Agnosia is Greek and means "failure to know." Visual agnosia occurs when the visual association cortex is damaged; there are three types of visual agnosia.

Apperceptive visual agnosia is the failure to perceive objects, even though visual acuity is retained at a normal level. Apperceptive patients do have the ability to distinguish between size, brightness, and hue, but they fail tests that require matching or copying an object. Simply put, an apperceptive patient will claim complete blindness, but if you ask him to ignore the fact that he can't see anything and tell you what color the ball in your hand is anyway, he'll get it right every time. What he lacks is conscious vision.

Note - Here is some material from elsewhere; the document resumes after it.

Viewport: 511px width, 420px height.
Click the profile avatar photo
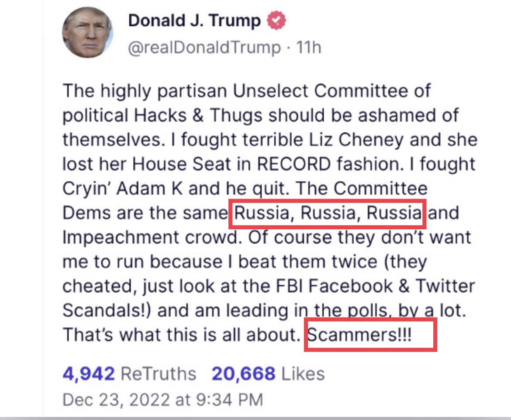tap(88, 32)
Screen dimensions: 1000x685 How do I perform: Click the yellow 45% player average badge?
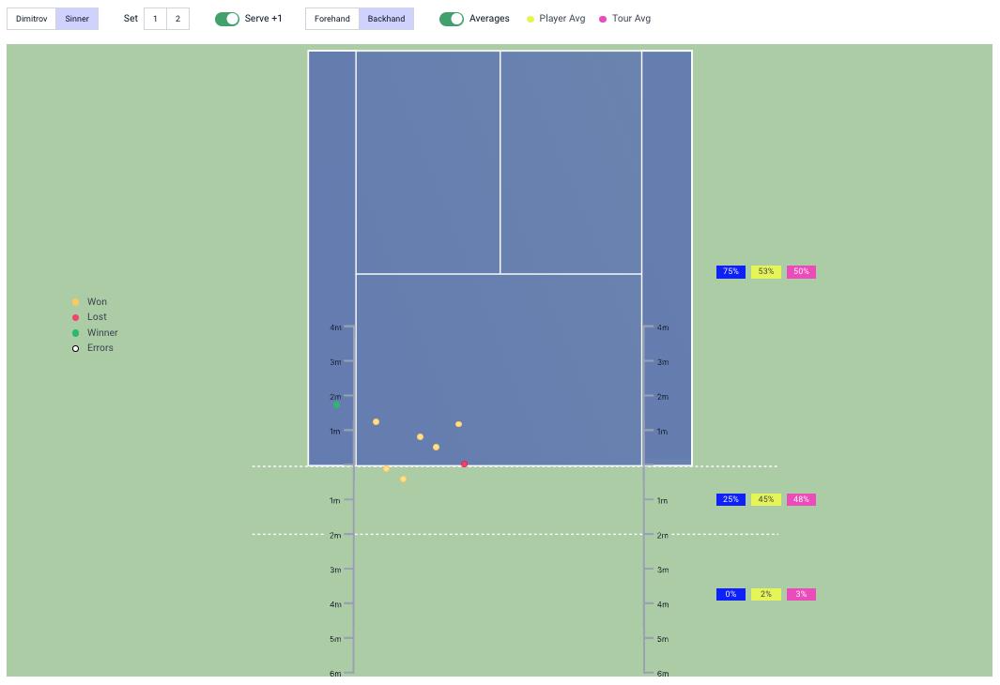(x=766, y=499)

Victims of prosopagnosia suffer from the inability to recognize faces. The patient will know that what they are looking at is a face, but will be absolutely unable to tell you whose face it is, even if they've seen the face hundreds of times. There is disagreement among researchers about whether or not propagnosia is simply a less quantitatively severe case of associative visual agnosia (see below). Because some scientists think that there are very specific areas of the brain that recognize faces, propagnosia is still its own category.

The third type of visual agnosia is associative visual agnosia. People who have associative visual agnosia cannot recognize objects that they are concentrating on. For instance, a farmer with associative agnosia would know what a cow is and what a cow looks like, but if you put a cow in front of him and asked him what it was, he would draw a blank.